I believe to get the best experience with your stereo you have to give your full attention to the music (not the sound.)  Reading, doing chores, or writing something (like I’m doing right now) really lessens your enjoyment and can potentially cause you to doubt the quality of your system.  
What do you think?

rvpiano

Reading, doing chores, or writing something ... really lessens your enjoyment and can potentially cause you to doubt the quality of your system.  
What do you think?

I disagree. If I listened to my system only when I can give it full, undivided attention I would be listening 20 or 30 minutes a day, as opposed to 5 or 6 or 7 hours. So, far from lessening my enjoyment, ancillary activities greatly multiply it.

One other factor is relevant here.  In one way we’re talking about apples and oranges.  As I’ve said, those who listen to classical music generally have to concentrate a little more on to what is going on in the music.  I believe that rock, pop and the like is detected more viscerally and instinctively than classical.
People feel the music rather than think about it.  Of course classical music lovers also feel the music, but there is an added element to their listening.

I, WillSkRoLL>>> pasT

Literally laughing aloud.  You are killing me, @unclewilbur !

Obviously we're listening to the sound and music simultaneously, the two are inseparable. Which is most salient at any moment in time is the question. I can't recall a single listening session over many decades of listening to high end systems when sound quality or qualities didn't rise to primacy at certain times. This mostly due to the high variability in recording quality, how one could ignore the often extreme differences in sound quality between recordings seems unfathomable. The only time I can ignore this is when listening on midfi systems like I have at work or in cars, these systems homogenize recordings to a large extent

 

. I'm also very content listening to mediocre recordings, being attentive to the sound doesn't have to be a necessarily judgmental exercise. Beyond this, paying attention to sound quality can quickly morph into the music and/or performance of that music rising to primacy, I don't listen in only one unchanging mode.

While it is true we listen to music and sound at the same time, it’s the priority that we give to each that’s the issue. 

@rvpiano  Thanks for the reply to my comment. Your word "priority" is one I associate with making a judgment after doing an analysis. I think of "making a judgment" as a different activity than "listening to music & sound" for enjoyment purposes.

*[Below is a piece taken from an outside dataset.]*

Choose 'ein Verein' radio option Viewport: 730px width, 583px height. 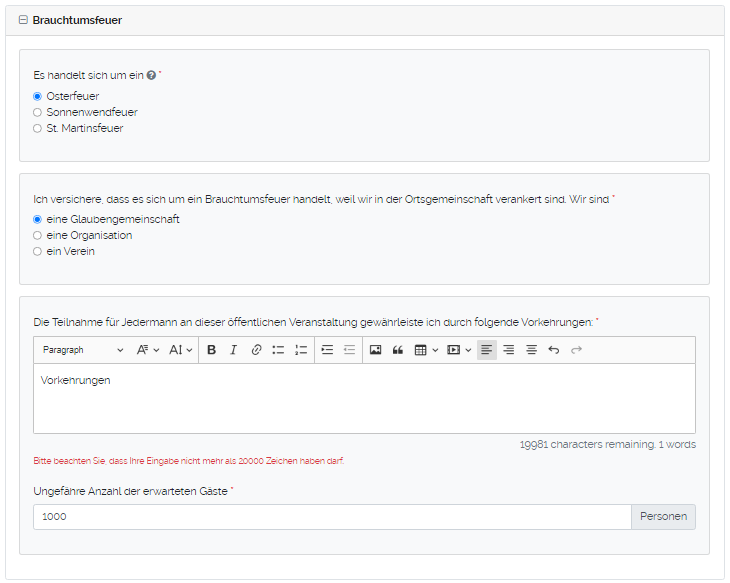click(38, 251)
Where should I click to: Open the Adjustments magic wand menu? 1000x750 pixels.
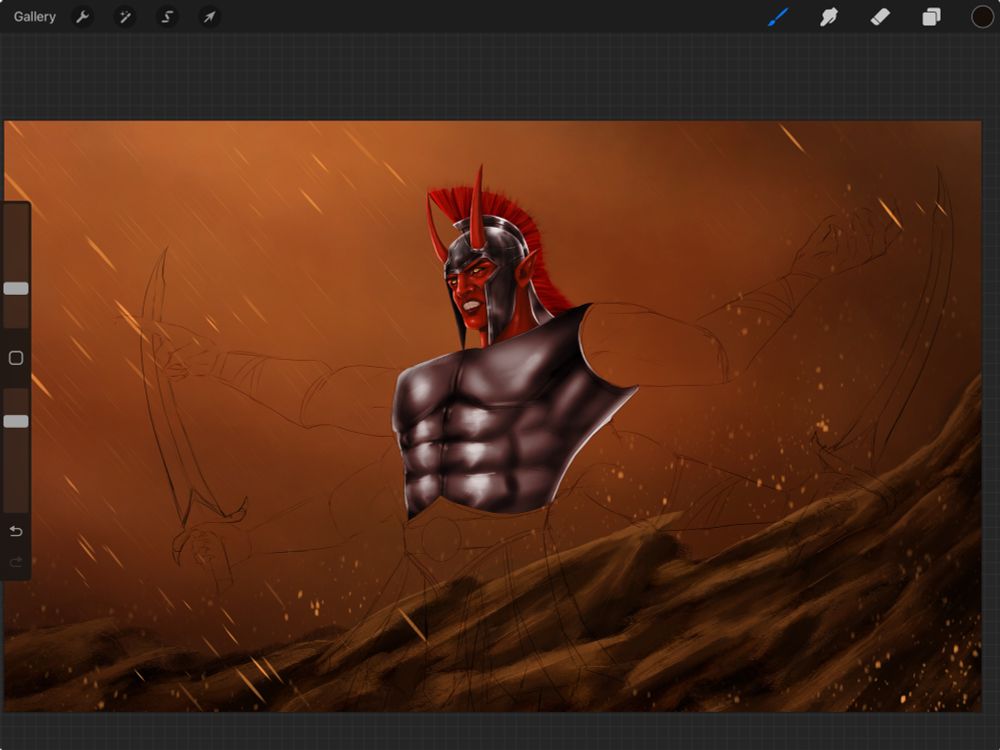coord(125,17)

I’m sorry my analogy of "flavor" and "texture" doesn’t work for you. For me, musical content and sonic texture are entangled in that way. (Consider why people love YoYo Ma; it's not just his way of playing music, but his touch and tone; those seem like sonic elements to me.) Only if I am analyzing for some other purpose (adjusting the system) are they pulled apart to determine "priority."

If one of them does become more salient, it is in the kind of experience sns describes, with one becoming more prominent than the other but neither disappearing or becoming irrelevant.

In many of your posts, I notice you return to a struggle you have to keep your analytical side in check. That’s a valuable initiative, but I don’t think it reveals a reality about listening for everyone.